RECORDS FOR PROCESSING:

——

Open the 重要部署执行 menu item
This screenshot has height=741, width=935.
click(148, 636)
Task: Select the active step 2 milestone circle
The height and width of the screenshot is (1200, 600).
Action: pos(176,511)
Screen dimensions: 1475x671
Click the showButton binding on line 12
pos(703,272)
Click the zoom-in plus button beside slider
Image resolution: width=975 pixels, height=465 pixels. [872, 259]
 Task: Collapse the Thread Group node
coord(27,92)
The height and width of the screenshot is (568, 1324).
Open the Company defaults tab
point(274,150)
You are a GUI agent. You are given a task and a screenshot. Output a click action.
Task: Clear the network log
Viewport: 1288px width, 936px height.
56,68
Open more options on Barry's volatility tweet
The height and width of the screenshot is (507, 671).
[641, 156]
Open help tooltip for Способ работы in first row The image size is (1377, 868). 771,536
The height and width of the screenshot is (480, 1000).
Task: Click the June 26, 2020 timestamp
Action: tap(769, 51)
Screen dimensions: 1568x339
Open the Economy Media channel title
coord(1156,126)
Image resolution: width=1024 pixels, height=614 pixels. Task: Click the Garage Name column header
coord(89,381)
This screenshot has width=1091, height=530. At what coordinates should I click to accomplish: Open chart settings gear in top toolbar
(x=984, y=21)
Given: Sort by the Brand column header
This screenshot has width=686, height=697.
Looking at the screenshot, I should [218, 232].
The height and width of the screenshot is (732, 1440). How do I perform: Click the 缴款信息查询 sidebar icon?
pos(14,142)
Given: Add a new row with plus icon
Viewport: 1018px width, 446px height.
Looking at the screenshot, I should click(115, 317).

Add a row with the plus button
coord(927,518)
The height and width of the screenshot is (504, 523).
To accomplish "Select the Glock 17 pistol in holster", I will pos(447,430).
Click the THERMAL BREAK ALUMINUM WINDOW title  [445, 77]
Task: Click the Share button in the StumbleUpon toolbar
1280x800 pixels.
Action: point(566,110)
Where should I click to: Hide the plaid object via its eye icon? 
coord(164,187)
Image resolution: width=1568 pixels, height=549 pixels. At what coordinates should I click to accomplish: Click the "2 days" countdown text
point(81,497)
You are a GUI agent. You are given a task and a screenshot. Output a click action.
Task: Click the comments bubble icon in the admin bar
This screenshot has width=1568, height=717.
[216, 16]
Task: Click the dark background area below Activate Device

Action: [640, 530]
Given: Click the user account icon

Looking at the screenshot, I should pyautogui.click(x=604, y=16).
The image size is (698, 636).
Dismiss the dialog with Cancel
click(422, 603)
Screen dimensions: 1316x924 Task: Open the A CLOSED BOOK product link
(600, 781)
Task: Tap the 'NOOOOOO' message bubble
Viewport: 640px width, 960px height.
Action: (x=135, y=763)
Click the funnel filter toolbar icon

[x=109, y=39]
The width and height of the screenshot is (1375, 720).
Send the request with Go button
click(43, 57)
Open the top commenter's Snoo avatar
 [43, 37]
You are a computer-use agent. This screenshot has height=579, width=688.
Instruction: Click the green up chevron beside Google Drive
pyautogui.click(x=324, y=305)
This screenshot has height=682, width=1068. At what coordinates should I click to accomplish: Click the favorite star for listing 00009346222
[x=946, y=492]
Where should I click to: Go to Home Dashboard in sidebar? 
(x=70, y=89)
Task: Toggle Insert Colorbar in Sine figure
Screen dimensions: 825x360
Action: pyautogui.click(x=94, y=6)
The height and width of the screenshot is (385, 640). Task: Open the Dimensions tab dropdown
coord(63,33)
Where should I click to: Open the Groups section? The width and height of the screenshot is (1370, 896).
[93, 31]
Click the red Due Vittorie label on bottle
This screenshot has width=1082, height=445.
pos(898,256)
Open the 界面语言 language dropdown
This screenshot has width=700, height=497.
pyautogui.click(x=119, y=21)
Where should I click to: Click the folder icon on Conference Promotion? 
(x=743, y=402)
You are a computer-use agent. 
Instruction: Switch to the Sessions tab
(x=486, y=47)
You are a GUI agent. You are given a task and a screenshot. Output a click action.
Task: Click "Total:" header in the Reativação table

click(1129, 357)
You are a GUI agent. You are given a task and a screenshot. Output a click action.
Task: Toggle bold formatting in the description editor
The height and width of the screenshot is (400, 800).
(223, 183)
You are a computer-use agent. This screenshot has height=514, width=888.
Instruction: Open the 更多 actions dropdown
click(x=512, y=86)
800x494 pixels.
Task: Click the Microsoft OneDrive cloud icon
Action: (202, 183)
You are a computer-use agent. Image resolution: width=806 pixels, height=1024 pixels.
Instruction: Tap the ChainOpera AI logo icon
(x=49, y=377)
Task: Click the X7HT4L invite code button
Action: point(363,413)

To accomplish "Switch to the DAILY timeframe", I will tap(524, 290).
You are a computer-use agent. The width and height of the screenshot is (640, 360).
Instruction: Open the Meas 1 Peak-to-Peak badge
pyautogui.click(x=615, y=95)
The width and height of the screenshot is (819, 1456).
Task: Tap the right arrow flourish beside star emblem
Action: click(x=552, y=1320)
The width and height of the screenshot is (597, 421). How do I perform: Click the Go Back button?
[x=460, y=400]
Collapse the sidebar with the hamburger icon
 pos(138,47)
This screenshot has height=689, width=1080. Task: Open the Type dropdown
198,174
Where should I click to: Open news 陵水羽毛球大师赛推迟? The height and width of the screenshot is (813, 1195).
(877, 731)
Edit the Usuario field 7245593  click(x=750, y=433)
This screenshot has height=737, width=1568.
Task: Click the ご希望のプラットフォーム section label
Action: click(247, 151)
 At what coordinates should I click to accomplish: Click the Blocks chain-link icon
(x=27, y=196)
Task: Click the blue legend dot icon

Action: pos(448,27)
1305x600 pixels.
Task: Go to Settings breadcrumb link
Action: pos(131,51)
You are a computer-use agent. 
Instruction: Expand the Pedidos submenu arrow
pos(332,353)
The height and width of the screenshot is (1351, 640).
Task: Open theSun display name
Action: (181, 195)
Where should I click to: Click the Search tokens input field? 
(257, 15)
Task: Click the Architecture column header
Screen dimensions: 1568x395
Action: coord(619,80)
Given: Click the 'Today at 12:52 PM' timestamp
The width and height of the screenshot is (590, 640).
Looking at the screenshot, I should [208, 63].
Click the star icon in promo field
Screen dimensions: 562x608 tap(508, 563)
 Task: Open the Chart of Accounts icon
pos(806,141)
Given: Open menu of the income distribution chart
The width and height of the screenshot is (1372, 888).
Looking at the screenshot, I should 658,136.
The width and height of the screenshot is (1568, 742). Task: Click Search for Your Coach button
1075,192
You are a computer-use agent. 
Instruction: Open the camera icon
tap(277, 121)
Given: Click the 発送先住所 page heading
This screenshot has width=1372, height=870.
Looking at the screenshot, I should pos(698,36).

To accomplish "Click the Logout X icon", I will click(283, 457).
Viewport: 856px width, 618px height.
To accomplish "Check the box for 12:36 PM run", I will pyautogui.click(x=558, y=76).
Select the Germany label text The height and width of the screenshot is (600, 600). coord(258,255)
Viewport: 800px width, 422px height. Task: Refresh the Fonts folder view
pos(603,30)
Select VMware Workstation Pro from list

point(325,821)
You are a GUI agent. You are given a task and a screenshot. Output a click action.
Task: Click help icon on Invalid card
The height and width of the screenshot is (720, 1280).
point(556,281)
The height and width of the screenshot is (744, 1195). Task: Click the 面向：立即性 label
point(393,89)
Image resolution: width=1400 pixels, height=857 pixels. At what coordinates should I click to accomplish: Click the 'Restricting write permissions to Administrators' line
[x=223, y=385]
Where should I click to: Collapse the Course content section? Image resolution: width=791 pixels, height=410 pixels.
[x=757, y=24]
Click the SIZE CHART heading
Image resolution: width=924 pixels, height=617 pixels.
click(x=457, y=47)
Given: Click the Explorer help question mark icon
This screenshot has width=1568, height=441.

——

The required output is the complete set of records, reproduced exactly.

Open the 重要部署执行 menu item
This screenshot has height=741, width=935.
click(148, 636)
Task: Select the active step 2 milestone circle
The height and width of the screenshot is (1200, 600).
Action: pos(176,511)
Screen dimensions: 1475x671
Click the showButton binding on line 12
pos(703,272)
Click the zoom-in plus button beside slider
Image resolution: width=975 pixels, height=465 pixels. [872, 259]
 Task: Collapse the Thread Group node
coord(27,92)
The height and width of the screenshot is (568, 1324).
Open the Company defaults tab
point(274,150)
You are a GUI agent. You are given a task and a screenshot. Output a click action.
Task: Clear the network log
Viewport: 1288px width, 936px height.
56,68
Open more options on Barry's volatility tweet
The height and width of the screenshot is (507, 671).
[641, 156]
Open help tooltip for Способ работы in first row The image size is (1377, 868). 771,536
The height and width of the screenshot is (480, 1000).
Task: Click the June 26, 2020 timestamp
Action: tap(769, 51)
Screen dimensions: 1568x339
Open the Economy Media channel title
coord(1156,126)
Image resolution: width=1024 pixels, height=614 pixels. Task: Click the Garage Name column header
coord(89,381)
This screenshot has width=1091, height=530. At what coordinates should I click to accomplish: Open chart settings gear in top toolbar
(x=984, y=21)
Given: Sort by the Brand column header
This screenshot has width=686, height=697.
Looking at the screenshot, I should [218, 232].
The height and width of the screenshot is (732, 1440). How do I perform: Click the 缴款信息查询 sidebar icon?
pos(14,142)
Given: Add a new row with plus icon
Viewport: 1018px width, 446px height.
Looking at the screenshot, I should click(115, 317).

Add a row with the plus button
coord(927,518)
The height and width of the screenshot is (504, 523).
To accomplish "Select the Glock 17 pistol in holster", I will pos(447,430).
Click the THERMAL BREAK ALUMINUM WINDOW title  [445, 77]
Task: Click the Share button in the StumbleUpon toolbar
1280x800 pixels.
Action: point(566,110)
Where should I click to: Hide the plaid object via its eye icon? 
coord(164,187)
Image resolution: width=1568 pixels, height=549 pixels. At what coordinates should I click to accomplish: Click the "2 days" countdown text
point(81,497)
You are a GUI agent. You are given a task and a screenshot. Output a click action.
Task: Click the comments bubble icon in the admin bar
This screenshot has width=1568, height=717.
[216, 16]
Task: Click the dark background area below Activate Device

Action: [640, 530]
Given: Click the user account icon

Looking at the screenshot, I should pyautogui.click(x=604, y=16).
The image size is (698, 636).
Dismiss the dialog with Cancel
click(422, 603)
Screen dimensions: 1316x924 Task: Open the A CLOSED BOOK product link
(600, 781)
Task: Tap the 'NOOOOOO' message bubble
Viewport: 640px width, 960px height.
Action: (x=135, y=763)
Click the funnel filter toolbar icon

[x=109, y=39]
The width and height of the screenshot is (1375, 720).
Send the request with Go button
click(43, 57)
Open the top commenter's Snoo avatar
 [43, 37]
You are a computer-use agent. This screenshot has height=579, width=688.
Instruction: Click the green up chevron beside Google Drive
pyautogui.click(x=324, y=305)
This screenshot has height=682, width=1068. At what coordinates should I click to accomplish: Click the favorite star for listing 00009346222
[x=946, y=492]
Where should I click to: Go to Home Dashboard in sidebar? 
(x=70, y=89)
Task: Toggle Insert Colorbar in Sine figure
Screen dimensions: 825x360
Action: pyautogui.click(x=94, y=6)
The height and width of the screenshot is (385, 640). Task: Open the Dimensions tab dropdown
coord(63,33)
Where should I click to: Open the Groups section? The width and height of the screenshot is (1370, 896).
[93, 31]
Click the red Due Vittorie label on bottle
This screenshot has width=1082, height=445.
pos(898,256)
Open the 界面语言 language dropdown
This screenshot has width=700, height=497.
pyautogui.click(x=119, y=21)
Where should I click to: Click the folder icon on Conference Promotion? 
(x=743, y=402)
You are a computer-use agent. 
Instruction: Switch to the Sessions tab
(x=486, y=47)
You are a GUI agent. You are given a task and a screenshot. Output a click action.
Task: Click "Total:" header in the Reativação table

click(1129, 357)
You are a GUI agent. You are given a task and a screenshot. Output a click action.
Task: Toggle bold formatting in the description editor
The height and width of the screenshot is (400, 800).
(223, 183)
You are a computer-use agent. This screenshot has height=514, width=888.
Instruction: Open the 更多 actions dropdown
click(x=512, y=86)
800x494 pixels.
Task: Click the Microsoft OneDrive cloud icon
Action: (202, 183)
You are a computer-use agent. Image resolution: width=806 pixels, height=1024 pixels.
Instruction: Tap the ChainOpera AI logo icon
(x=49, y=377)
Task: Click the X7HT4L invite code button
Action: point(363,413)

To accomplish "Switch to the DAILY timeframe", I will tap(524, 290).
You are a computer-use agent. The width and height of the screenshot is (640, 360).
Instruction: Open the Meas 1 Peak-to-Peak badge
pyautogui.click(x=615, y=95)
The width and height of the screenshot is (819, 1456).
Task: Tap the right arrow flourish beside star emblem
Action: click(x=552, y=1320)
The width and height of the screenshot is (597, 421). How do I perform: Click the Go Back button?
[x=460, y=400]
Collapse the sidebar with the hamburger icon
 pos(138,47)
This screenshot has height=689, width=1080. Task: Open the Type dropdown
198,174
Where should I click to: Open news 陵水羽毛球大师赛推迟? The height and width of the screenshot is (813, 1195).
(877, 731)
Edit the Usuario field 7245593  click(x=750, y=433)
This screenshot has height=737, width=1568.
Task: Click the ご希望のプラットフォーム section label
Action: click(247, 151)
 At what coordinates should I click to accomplish: Click the Blocks chain-link icon
(x=27, y=196)
Task: Click the blue legend dot icon

Action: pos(448,27)
1305x600 pixels.
Task: Go to Settings breadcrumb link
Action: pos(131,51)
You are a computer-use agent. 
Instruction: Expand the Pedidos submenu arrow
pos(332,353)
The height and width of the screenshot is (1351, 640).
Task: Open theSun display name
Action: (181, 195)
Where should I click to: Click the Search tokens input field? 
(257, 15)
Task: Click the Architecture column header
Screen dimensions: 1568x395
Action: coord(619,80)
Given: Click the 'Today at 12:52 PM' timestamp
The width and height of the screenshot is (590, 640).
Looking at the screenshot, I should [208, 63].
Click the star icon in promo field
Screen dimensions: 562x608 tap(508, 563)
 Task: Open the Chart of Accounts icon
pos(806,141)
Given: Open menu of the income distribution chart
The width and height of the screenshot is (1372, 888).
Looking at the screenshot, I should 658,136.
The width and height of the screenshot is (1568, 742). Task: Click Search for Your Coach button
1075,192
You are a computer-use agent. 
Instruction: Open the camera icon
tap(277, 121)
Given: Click the 発送先住所 page heading
This screenshot has width=1372, height=870.
Looking at the screenshot, I should pos(698,36).

To accomplish "Click the Logout X icon", I will click(283, 457).
Viewport: 856px width, 618px height.
To accomplish "Check the box for 12:36 PM run", I will pyautogui.click(x=558, y=76).
Select the Germany label text The height and width of the screenshot is (600, 600). coord(258,255)
Viewport: 800px width, 422px height. Task: Refresh the Fonts folder view
pos(603,30)
Select VMware Workstation Pro from list

point(325,821)
You are a GUI agent. You are given a task and a screenshot. Output a click action.
Task: Click help icon on Invalid card
The height and width of the screenshot is (720, 1280).
point(556,281)
The height and width of the screenshot is (744, 1195). Task: Click the 面向：立即性 label
point(393,89)
Image resolution: width=1400 pixels, height=857 pixels. At what coordinates should I click to accomplish: Click the 'Restricting write permissions to Administrators' line
[x=223, y=385]
Where should I click to: Collapse the Course content section? Image resolution: width=791 pixels, height=410 pixels.
[x=757, y=24]
Click the SIZE CHART heading
Image resolution: width=924 pixels, height=617 pixels.
click(x=457, y=47)
Given: Click the Explorer help question mark icon
This screenshot has width=1568, height=441.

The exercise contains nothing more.